(Gilvan de Souza / Flamengo)
É difícil reviver sonhos. Experiências únicas, quase utópicas, que repousam eternamente na memória. Podem ser afagos para momentos difíceis. Encharcar a memória com flashes de algo mágico. O Flamengo de 2025 ousou reviver o seu. Ser campeão da Libertadores e, logo em seguida, brasileiro. Um tetra continental seguido de um enea nacional. Uma soberania dificilmente vista. Vivida. Apreciada. Sentida. Sonhada. Não há vírgula ou asterisco que ponha em xeque uma campanha de liderança em todos os quesitos. De novo, o Flamengo revisitou o sonho.
______________________________
→ Problemas
A) Transforme em uma tabela Markdown, com as colunas "Nº" e "Linha", a parte dos registros que abre com a linha que contém "coordinates (234, 243)." e vai até o fim dos registros, ambas as pontas incluídas. Numere cada linha e deixe de fora as linhas em branco.
B) Por favor, dê continuidade ao texto sobre a temporada de 2025 do Flamengo a partir do ponto em que ele termina.
O trecho do documento e os registros são materiais independentes entre si.

→ Registros de dados
______________________________
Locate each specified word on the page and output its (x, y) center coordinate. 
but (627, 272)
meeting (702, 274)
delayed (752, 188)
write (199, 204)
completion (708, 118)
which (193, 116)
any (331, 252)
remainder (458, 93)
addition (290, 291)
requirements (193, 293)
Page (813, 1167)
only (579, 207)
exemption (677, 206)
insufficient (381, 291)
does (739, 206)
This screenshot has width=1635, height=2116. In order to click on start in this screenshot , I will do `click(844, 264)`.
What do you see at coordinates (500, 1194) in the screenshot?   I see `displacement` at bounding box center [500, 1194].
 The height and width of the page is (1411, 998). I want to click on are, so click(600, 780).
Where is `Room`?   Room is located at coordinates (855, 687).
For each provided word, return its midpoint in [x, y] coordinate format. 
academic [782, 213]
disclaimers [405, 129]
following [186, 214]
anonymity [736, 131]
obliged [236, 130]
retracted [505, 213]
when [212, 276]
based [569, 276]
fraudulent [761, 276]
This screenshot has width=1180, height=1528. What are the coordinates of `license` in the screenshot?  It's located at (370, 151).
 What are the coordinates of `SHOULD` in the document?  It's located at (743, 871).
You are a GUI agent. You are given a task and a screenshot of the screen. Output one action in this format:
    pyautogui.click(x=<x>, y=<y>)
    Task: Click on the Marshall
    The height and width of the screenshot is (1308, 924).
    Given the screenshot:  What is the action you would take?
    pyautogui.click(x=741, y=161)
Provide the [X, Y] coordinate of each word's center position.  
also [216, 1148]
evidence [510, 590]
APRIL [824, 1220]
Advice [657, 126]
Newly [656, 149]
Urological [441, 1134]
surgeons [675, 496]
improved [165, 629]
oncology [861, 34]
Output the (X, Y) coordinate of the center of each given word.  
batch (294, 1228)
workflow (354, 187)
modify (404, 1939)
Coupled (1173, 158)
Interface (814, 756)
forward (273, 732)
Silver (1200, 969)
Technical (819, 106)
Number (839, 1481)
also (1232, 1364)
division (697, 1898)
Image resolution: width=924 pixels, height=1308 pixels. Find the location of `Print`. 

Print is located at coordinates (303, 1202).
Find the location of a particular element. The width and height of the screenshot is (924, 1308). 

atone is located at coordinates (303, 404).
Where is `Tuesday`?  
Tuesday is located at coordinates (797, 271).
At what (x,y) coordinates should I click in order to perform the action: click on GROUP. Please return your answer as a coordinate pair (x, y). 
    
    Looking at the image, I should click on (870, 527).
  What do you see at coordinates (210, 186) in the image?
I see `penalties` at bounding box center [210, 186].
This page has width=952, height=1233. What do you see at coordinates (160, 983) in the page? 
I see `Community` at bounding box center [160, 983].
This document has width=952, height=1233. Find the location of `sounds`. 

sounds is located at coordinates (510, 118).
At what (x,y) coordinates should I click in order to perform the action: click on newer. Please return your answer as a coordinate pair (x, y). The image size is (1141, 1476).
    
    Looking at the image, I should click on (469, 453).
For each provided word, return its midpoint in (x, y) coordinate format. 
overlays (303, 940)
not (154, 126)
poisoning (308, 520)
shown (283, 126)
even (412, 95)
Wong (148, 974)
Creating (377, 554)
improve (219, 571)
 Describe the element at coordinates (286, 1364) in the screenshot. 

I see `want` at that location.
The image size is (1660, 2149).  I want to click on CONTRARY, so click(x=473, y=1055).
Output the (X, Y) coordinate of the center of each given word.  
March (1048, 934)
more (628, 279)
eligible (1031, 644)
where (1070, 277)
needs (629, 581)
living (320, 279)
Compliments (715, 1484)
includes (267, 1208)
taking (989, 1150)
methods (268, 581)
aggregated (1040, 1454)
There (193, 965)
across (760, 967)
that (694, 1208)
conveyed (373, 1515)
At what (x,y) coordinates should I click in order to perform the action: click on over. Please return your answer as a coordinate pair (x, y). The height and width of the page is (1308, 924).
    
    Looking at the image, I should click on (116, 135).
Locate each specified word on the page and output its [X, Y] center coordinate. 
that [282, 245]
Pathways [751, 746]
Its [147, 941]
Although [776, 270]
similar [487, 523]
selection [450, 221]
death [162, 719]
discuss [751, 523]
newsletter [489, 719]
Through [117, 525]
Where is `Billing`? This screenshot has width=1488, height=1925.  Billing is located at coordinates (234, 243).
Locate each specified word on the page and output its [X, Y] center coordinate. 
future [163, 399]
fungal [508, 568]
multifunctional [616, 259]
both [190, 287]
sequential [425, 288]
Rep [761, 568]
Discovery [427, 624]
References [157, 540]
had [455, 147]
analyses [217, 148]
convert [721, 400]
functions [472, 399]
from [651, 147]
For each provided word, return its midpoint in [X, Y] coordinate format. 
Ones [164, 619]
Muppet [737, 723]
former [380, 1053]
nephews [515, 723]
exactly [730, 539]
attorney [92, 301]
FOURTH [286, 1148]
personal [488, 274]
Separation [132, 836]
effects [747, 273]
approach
______________________________
→ Respostas
A)
| Nº | Linha |
|---|---|
| 1 | Where is `Billing`? This screenshot has width=1488, height=1925.  Billing is located at coordinates (234, 243). |
| 2 | Locate each specified word on the page and output its [X, Y] center coordinate.  |
| 3 | future [163, 399] |
| 4 | fungal [508, 568] |
| 5 | multifunctional [616, 259] |
| 6 | both [190, 287] |
| 7 | sequential [425, 288] |
| 8 | Rep [761, 568] |
| 9 | Discovery [427, 624] |
| 10 | References [157, 540] |
| 11 | had [455, 147] |
| 12 | analyses [217, 148] |
| 13 | convert [721, 400] |
| 14 | functions [472, 399] |
| 15 | from [651, 147] |
| 16 | For each provided word, return its midpoint in [X, Y] coordinate format.  |
| 17 | Ones [164, 619] |
| 18 | Muppet [737, 723] |
| 19 | former [380, 1053] |
| 20 | nephews [515, 723] |
| 21 | exactly [730, 539] |
| 22 | attorney [92, 301] |
| 23 | FOURTH [286, 1148] |
| 24 | personal [488, 274] |
| 25 | Separation [132, 836] |
| 26 | effects [747, 273] |
| 27 | approach |

B)
Bastava para isso uma vitória. Uma simples vitória. Parecia fácil para quem já tinha colecionado outras 22 em todo o campeonato. Mas o Ceará, do outro lado, briga ainda contra o descenso. O Flamengo brigava contra si. Contra qualquer exagero em comemoração do tetra da América. Contra a ansiedade de dar o campeonato logo por encerrado. Não haveria como poupar jogador, alternar fórmulas. O Flamengo, há tempos, está pronto. Montado por Filipe Luís ao longo do último ano com a delicadeza de um escultor renascentista. Tudo parece se encaixar, as peças entendem os movimentos. Os substitutos compreendem as exatas funções ao entrar em campo.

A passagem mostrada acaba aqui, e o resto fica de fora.